[EXTRACT]
== == ==
Duration Risk in the Financial System

Speech by Benoît Cœuré, Member of the Executive Board of the ECB, at “The Global Borrowers & Investors Forum 2013 - A Euromoney Conference”,
London, 25 June 2013

Ladies and Gentlemen [1],

It is a great pleasure for me to be here at this Euromoney conference. Today I’d like to consider the impact that volatile interest rates may have on the financial system.

Let me state quite clearly that I do not intend to drop any hints about a change in the monetary policy stance in the euro area in the near future. A reversal would not be warranted by current economic conditions. Economic growth is projected to remain weak this year and inflation is expected to remain clearly below 2% for the euro area as a whole. The various non-standard measures that have been introduced by the ECB to support monetary policy transmission in certain market segments will stay in place as long as necessary, and there are other measures, standard and non-standard, that we can deploy if warranted. Therefore, at the current juncture, there should be no doubts that our “exit” is distant and our monetary policy is and will remain accommodative.

However, these conditions are not permanent; interest rates will eventually increase, triggered by a tightening of the monetary policy stance, by an unwinding of global risk appetite, and/or by other external events. The recent bout of volatility in global fixed income markets is excessive in view of the current economic conditions, but it can serve as a useful reminder that such developments cannot be dismissed lightly.

In fact, since the Great Depression a number of financial crises have occurred after a prolonged period of exceptionally easy monetary conditions. Some of you may remember the events of 1994, when even a gradual shift in the monetary policy after a low-rate period triggered severe turbulence on bond markets. For the United States, this concern was raised in a recent speech by Federal Reserve Governor Jeremy Stein. [2] He concluded that there are signs of a fairly significant pattern of “reaching-for-yield” behaviour in US corporate credit markets. However, he also commented that leverage in the short-term financing of credit remained modest and therefore the potential for systemic harm would be relatively limited.

These developments trigger several questions: First, what are the channels through which a low interest rate environment can affect the financial system’s exposure to risk? Second, how sensitive are the balance sheets of euro area financial institutions to duration risk? Third, how should regulatory and macroprudential policies be designed to avoid the negative implication of rising interest rates? And what can be the role of standard and non-standard monetary policies to mitigate unwarranted volatility along the road?

I will structure my remarks along the following lines. First, I want to review some of the recent literature on the relationship between monetary policy and the risk-taking behaviour of financial institutions, the so-called risk-taking channel of monetary policy. Second, I will present some evidence on the on-going search for yield in corporate bond markets. Third, I will also address specific challenges related to the fragmentation of the euro area financial markets. Fourth, I will draw upon forward-looking solvency analysis results published in the ECB’s most recent Financial Stability Review to discuss some of the consequences of various risks related to a re-emergence of risk aversion in several market segments. Finally, I will discuss the policy implications.
== == ==
[DATA SECTION]
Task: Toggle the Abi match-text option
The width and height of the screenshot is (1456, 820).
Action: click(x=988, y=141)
== == ==
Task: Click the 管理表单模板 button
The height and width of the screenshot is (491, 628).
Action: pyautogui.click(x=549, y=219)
== == ==
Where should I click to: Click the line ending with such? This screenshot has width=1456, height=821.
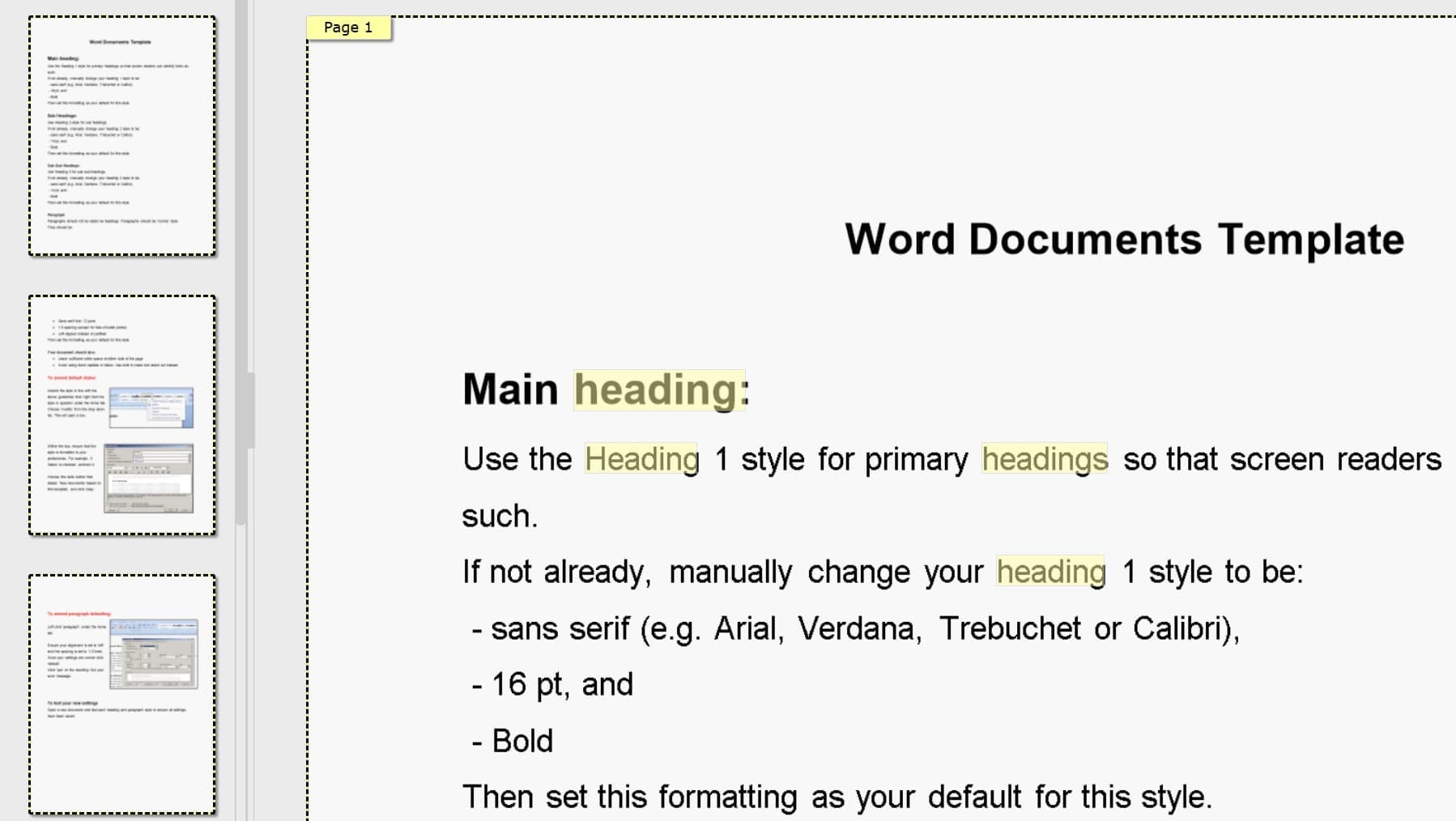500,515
== == ==
[REQUIRED WORK]
1. In the speech, rewrite the stretch from "These developments trigger" through "along the road?", substituting "interest rate risk" for "duration risk".
2. Answer these questions about the speech:
(a) In what city and on what date was it given?
(b) Which Federal Reserve Governor does it cite?
(c) In what year did a gradual monetary policy shift after a low-rate period trigger severe turbulence on bond markets?

[SOLUTION SET]
1.
These developments trigger several questions: First, what are the channels through which a low interest rate environment can affect the financial system’s exposure to risk? Second, how sensitive are the balance sheets of euro area financial institutions to interest rate risk? Third, how should regulatory and macroprudential policies be designed to avoid the negative implication of rising interest rates? And what can be the role of standard and non-standard monetary policies to mitigate unwarranted volatility along the road?

2.
(a) London, 25 June 2013
(b) Jeremy Stein
(c) 1994